-- Opening Marker --
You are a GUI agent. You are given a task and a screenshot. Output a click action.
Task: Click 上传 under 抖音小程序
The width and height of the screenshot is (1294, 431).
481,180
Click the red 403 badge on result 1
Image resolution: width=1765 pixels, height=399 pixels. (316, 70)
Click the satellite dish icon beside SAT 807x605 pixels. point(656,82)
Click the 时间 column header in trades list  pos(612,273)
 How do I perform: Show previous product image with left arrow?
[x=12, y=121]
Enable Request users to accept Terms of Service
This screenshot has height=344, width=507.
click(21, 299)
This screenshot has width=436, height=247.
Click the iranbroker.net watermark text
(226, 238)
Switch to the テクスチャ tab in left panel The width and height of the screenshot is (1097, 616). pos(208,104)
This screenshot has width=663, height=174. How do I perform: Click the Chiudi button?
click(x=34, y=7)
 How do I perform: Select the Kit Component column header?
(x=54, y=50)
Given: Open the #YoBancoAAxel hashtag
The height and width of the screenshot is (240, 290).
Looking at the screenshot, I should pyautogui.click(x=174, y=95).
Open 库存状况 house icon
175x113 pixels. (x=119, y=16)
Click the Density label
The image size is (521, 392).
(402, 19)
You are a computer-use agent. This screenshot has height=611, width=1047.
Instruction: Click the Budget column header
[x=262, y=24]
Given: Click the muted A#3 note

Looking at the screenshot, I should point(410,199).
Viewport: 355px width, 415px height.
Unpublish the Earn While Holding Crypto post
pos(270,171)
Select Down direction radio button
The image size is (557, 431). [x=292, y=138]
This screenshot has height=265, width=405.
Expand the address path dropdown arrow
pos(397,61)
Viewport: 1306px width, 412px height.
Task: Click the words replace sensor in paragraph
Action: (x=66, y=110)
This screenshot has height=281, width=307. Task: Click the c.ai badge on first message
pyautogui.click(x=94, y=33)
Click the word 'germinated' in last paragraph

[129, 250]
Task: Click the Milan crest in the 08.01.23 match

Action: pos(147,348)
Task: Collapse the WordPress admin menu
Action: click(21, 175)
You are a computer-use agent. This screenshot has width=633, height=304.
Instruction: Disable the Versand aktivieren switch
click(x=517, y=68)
-- Closing Marker --
- **Work order**
Each line of the material above needs to be quoted exactly, please.

- **Task output**
You are a GUI agent. You are given a task and a screenshot. Output a click action.
Task: Click 上传 under 抖音小程序
The width and height of the screenshot is (1294, 431).
481,180
Click the red 403 badge on result 1
Image resolution: width=1765 pixels, height=399 pixels. (316, 70)
Click the satellite dish icon beside SAT 807x605 pixels. point(656,82)
Click the 时间 column header in trades list  pos(612,273)
 How do I perform: Show previous product image with left arrow?
[x=12, y=121]
Enable Request users to accept Terms of Service
This screenshot has height=344, width=507.
click(21, 299)
This screenshot has width=436, height=247.
Click the iranbroker.net watermark text
(226, 238)
Switch to the テクスチャ tab in left panel The width and height of the screenshot is (1097, 616). pos(208,104)
This screenshot has width=663, height=174. How do I perform: Click the Chiudi button?
click(x=34, y=7)
 How do I perform: Select the Kit Component column header?
(x=54, y=50)
Given: Open the #YoBancoAAxel hashtag
The height and width of the screenshot is (240, 290).
Looking at the screenshot, I should pyautogui.click(x=174, y=95).
Open 库存状况 house icon
175x113 pixels. (x=119, y=16)
Click the Density label
The image size is (521, 392).
(402, 19)
You are a computer-use agent. This screenshot has height=611, width=1047.
Instruction: Click the Budget column header
[x=262, y=24]
Given: Click the muted A#3 note

Looking at the screenshot, I should point(410,199).
Viewport: 355px width, 415px height.
Unpublish the Earn While Holding Crypto post
pos(270,171)
Select Down direction radio button
The image size is (557, 431). [x=292, y=138]
This screenshot has height=265, width=405.
Expand the address path dropdown arrow
pos(397,61)
Viewport: 1306px width, 412px height.
Task: Click the words replace sensor in paragraph
Action: (x=66, y=110)
This screenshot has height=281, width=307. Task: Click the c.ai badge on first message
pyautogui.click(x=94, y=33)
Click the word 'germinated' in last paragraph

[129, 250]
Task: Click the Milan crest in the 08.01.23 match

Action: pos(147,348)
Task: Collapse the WordPress admin menu
Action: click(21, 175)
You are a computer-use agent. This screenshot has width=633, height=304.
Instruction: Disable the Versand aktivieren switch
click(x=517, y=68)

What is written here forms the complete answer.